Require frequent, smaller assignments and tests.

This will help students with poor time management to not leave everything to the last minute. Explicitly talk about the value of doing things in increments and how it helps them assimilate the content. You can gradually remove this scaffolding and have them learn to take responsibility for their own pacing.

Use classroom assessment techniques.

Classroom assessment techniques are quick and informal methods for you to gather feedback on students’ ongoing comprehension and skill. Sharing the feedback with students helps them to monitor their progress and direct their studying and practice more effectively. For example, “The Muddiest Point” technique asks students to write briefly (in one minute on an index card) what is still unclear to them at the end of a class period. Usually this is done anonymously as a way of taking the pulse of the class, not to identify an individual’s problems. By responding to the feedback, you can help students identify the source of their confusions (e.g., a major principle vs. a specific detail) and tell them which ones need to be clarified during office hours.

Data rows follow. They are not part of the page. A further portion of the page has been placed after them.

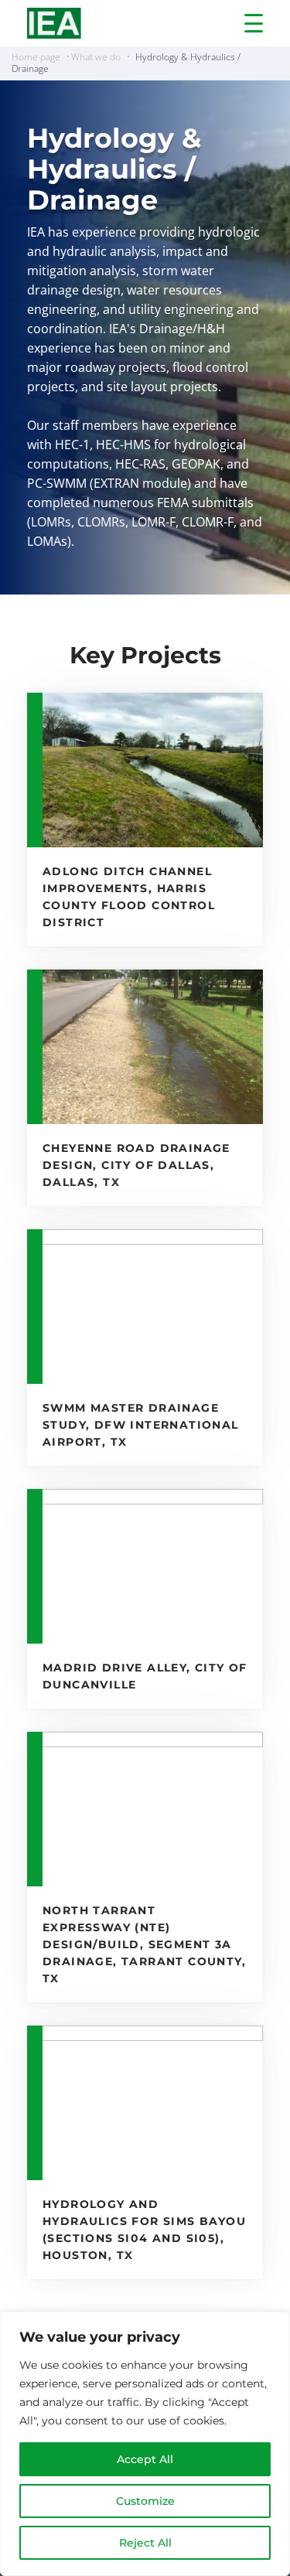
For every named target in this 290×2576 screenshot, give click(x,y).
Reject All (145, 2543)
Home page (36, 56)
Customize (145, 2501)
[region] (145, 2444)
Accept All (145, 2459)
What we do (96, 56)
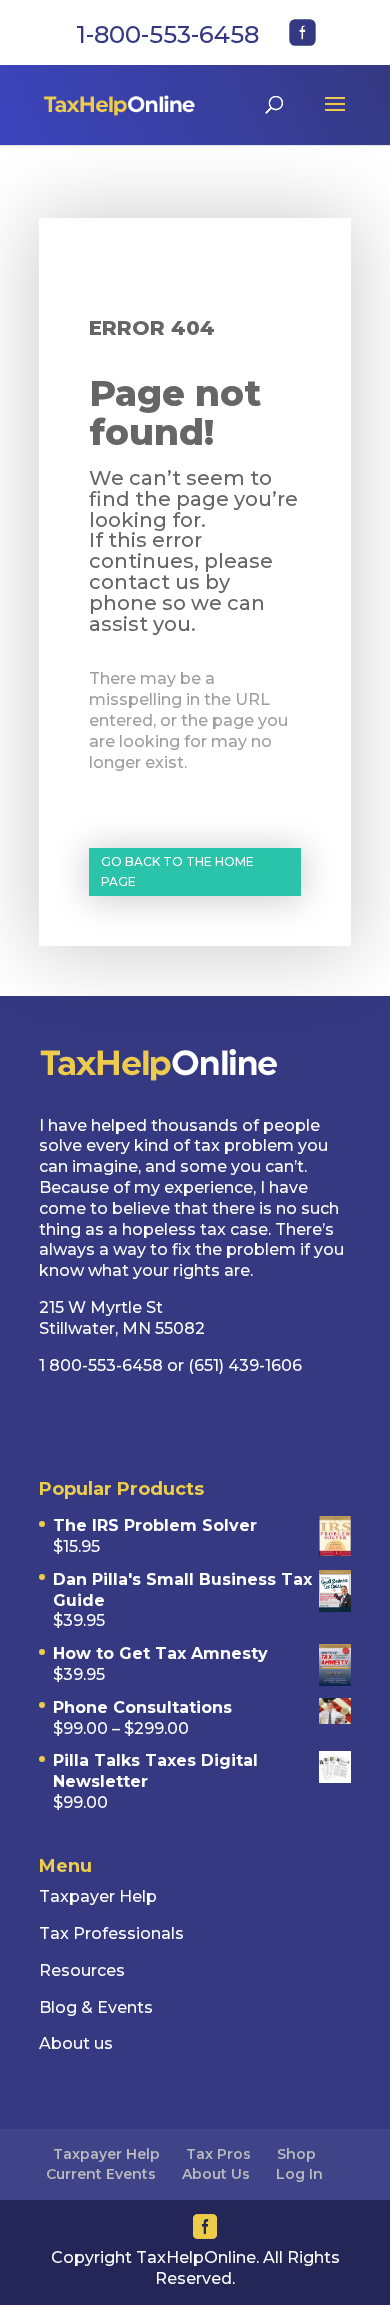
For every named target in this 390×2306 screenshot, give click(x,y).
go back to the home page (177, 871)
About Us (216, 2174)
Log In (299, 2174)
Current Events (101, 2174)
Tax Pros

Include a “How to get help” section in your syllabus.

Some instructors routinely use this strategy to help students be strategic about their difficulties and understand which ones can be resolved just by asking a peer and which ones are at a deep conceptual level and are best clarified by the instructor.

Discuss with students the workload of the course upfront.

Many students are naïve about how long homework will take and overload on courses. They are not aware of the equivalence between course units and hours of work per week (e.g., a 9-unit course meeting 3 hours per week in class will require 6 hours of work out of class per week, on the average). This will help students make informed decisions about how many courses and how much work to take on.